We propose a regularization based approach for efficient, case-adaptive classification in computer-aided diagnosis (CAD) of breast cancer. The goal is to boost the classification accuracy on a query case by making use of a set of similar cases retrieved from an existing library of known cases. In the proposed approach, a regularization scheme in the form a prior derived from an existing baseline classifier is used for the adaptive classifier, which can reduce the extra computational burden associated with adaption of the classifier for a query case. We consider two different forms for the regularization prior. In the experiments the proposed approach is demonstrated on a data set of 1,006 clinical cases.

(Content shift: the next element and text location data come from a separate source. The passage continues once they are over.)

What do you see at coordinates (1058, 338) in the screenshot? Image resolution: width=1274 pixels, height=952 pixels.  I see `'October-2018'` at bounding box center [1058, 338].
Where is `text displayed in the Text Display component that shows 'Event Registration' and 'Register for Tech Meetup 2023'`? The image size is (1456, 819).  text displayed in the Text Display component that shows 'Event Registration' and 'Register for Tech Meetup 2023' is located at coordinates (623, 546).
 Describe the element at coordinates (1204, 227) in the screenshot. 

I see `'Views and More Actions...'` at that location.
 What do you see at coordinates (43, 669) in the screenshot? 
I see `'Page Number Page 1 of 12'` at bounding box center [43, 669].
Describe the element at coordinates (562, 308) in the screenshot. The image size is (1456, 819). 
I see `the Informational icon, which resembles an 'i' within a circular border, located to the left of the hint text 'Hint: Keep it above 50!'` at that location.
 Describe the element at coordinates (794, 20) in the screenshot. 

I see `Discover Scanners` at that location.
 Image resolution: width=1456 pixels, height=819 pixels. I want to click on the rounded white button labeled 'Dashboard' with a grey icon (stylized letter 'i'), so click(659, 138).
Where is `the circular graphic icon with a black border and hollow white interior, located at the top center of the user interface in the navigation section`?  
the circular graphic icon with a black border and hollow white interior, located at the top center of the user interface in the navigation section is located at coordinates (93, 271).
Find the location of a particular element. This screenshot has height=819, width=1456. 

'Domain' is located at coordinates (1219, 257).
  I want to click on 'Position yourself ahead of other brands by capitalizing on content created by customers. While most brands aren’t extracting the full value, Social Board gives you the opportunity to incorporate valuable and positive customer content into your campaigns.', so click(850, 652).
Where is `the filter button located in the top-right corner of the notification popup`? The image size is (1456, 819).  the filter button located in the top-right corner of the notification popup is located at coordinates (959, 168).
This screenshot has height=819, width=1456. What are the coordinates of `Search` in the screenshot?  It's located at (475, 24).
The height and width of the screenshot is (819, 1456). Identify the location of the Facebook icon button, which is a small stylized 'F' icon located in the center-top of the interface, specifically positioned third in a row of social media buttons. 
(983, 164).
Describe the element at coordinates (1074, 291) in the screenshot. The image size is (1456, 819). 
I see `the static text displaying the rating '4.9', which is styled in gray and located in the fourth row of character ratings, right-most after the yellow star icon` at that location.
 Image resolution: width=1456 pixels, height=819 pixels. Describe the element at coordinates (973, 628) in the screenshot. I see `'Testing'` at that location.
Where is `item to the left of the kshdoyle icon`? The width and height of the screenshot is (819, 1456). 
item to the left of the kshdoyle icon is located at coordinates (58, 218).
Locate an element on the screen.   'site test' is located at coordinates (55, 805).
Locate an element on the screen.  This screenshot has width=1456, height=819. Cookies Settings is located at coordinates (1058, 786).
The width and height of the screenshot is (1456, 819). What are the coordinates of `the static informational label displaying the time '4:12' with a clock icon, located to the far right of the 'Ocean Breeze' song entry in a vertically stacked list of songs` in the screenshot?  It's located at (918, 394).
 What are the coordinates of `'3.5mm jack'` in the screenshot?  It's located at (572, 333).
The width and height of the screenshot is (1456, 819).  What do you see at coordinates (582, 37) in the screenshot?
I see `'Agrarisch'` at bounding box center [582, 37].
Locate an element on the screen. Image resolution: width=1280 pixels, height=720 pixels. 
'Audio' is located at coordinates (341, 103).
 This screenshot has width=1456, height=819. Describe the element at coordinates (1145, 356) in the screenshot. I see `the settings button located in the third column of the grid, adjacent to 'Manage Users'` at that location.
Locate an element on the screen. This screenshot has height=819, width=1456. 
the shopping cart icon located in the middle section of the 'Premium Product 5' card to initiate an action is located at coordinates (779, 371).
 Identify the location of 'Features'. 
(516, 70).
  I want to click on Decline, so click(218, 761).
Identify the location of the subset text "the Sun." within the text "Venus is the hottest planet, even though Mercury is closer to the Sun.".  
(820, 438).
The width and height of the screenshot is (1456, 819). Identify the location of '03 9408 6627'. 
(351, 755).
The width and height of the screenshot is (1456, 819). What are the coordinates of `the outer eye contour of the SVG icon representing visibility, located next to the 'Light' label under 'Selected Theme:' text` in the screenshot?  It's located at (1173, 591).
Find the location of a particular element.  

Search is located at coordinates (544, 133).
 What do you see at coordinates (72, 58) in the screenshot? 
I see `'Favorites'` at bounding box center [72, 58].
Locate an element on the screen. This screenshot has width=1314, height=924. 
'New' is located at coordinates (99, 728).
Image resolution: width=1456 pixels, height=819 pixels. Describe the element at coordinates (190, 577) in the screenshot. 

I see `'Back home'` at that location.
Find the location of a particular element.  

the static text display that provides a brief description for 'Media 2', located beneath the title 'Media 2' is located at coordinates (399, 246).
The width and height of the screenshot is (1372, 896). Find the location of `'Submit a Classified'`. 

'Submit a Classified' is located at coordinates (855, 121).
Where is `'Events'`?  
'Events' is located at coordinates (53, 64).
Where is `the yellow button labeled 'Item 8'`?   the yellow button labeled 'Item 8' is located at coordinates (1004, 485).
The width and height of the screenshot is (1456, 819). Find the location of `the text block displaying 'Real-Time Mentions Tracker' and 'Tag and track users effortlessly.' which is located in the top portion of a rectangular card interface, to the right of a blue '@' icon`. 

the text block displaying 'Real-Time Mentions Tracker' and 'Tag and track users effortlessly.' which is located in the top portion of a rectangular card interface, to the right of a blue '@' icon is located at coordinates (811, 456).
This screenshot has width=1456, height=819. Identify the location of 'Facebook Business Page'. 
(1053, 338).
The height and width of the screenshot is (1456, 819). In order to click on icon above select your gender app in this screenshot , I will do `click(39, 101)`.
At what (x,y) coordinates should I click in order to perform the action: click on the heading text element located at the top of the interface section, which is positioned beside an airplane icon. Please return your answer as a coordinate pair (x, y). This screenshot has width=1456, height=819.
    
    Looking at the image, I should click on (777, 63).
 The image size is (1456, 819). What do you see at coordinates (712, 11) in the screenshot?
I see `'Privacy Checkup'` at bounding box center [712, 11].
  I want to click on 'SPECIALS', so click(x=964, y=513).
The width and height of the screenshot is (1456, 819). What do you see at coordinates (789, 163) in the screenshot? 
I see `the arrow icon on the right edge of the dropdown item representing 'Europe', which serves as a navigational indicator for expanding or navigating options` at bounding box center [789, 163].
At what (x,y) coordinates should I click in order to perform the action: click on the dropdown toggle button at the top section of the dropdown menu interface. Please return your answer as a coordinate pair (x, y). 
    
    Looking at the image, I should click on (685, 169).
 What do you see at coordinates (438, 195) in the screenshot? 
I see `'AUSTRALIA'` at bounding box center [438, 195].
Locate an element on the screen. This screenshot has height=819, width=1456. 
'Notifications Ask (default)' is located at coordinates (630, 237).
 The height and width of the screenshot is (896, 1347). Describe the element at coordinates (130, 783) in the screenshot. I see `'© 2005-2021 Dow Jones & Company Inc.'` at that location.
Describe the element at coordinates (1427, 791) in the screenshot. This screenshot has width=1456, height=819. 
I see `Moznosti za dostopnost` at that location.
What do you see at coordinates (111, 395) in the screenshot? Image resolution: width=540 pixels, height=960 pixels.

The results show that it could achieve improvements in both numerical efficiency and classification performance.
基于图像检索的聚类微钙化正则化自适应分类
我们提出了一种基于正则化的方法,用于乳腺癌计算机辅助诊断(CAD)的高效、病例适应分类。目标是通过使用从现有已知案例库中检索到的一组类似案例来提高查询案例的分类准确性。在本文提出的方法中,自适应分类器使用了从现有基线分类器派生的先验形式的正则化方案,这可以减少与查询情况下自适应分类器相关的额外计算负担。我们考虑了正则化先验的两种不同形式。在实验中,该方法在1006个临床病例的数据集上得到了验证。结果表明,该方法在数值效率和分类性能上均有提高。
本文章由计算机程序翻译,如有差异,请以英文原文为准。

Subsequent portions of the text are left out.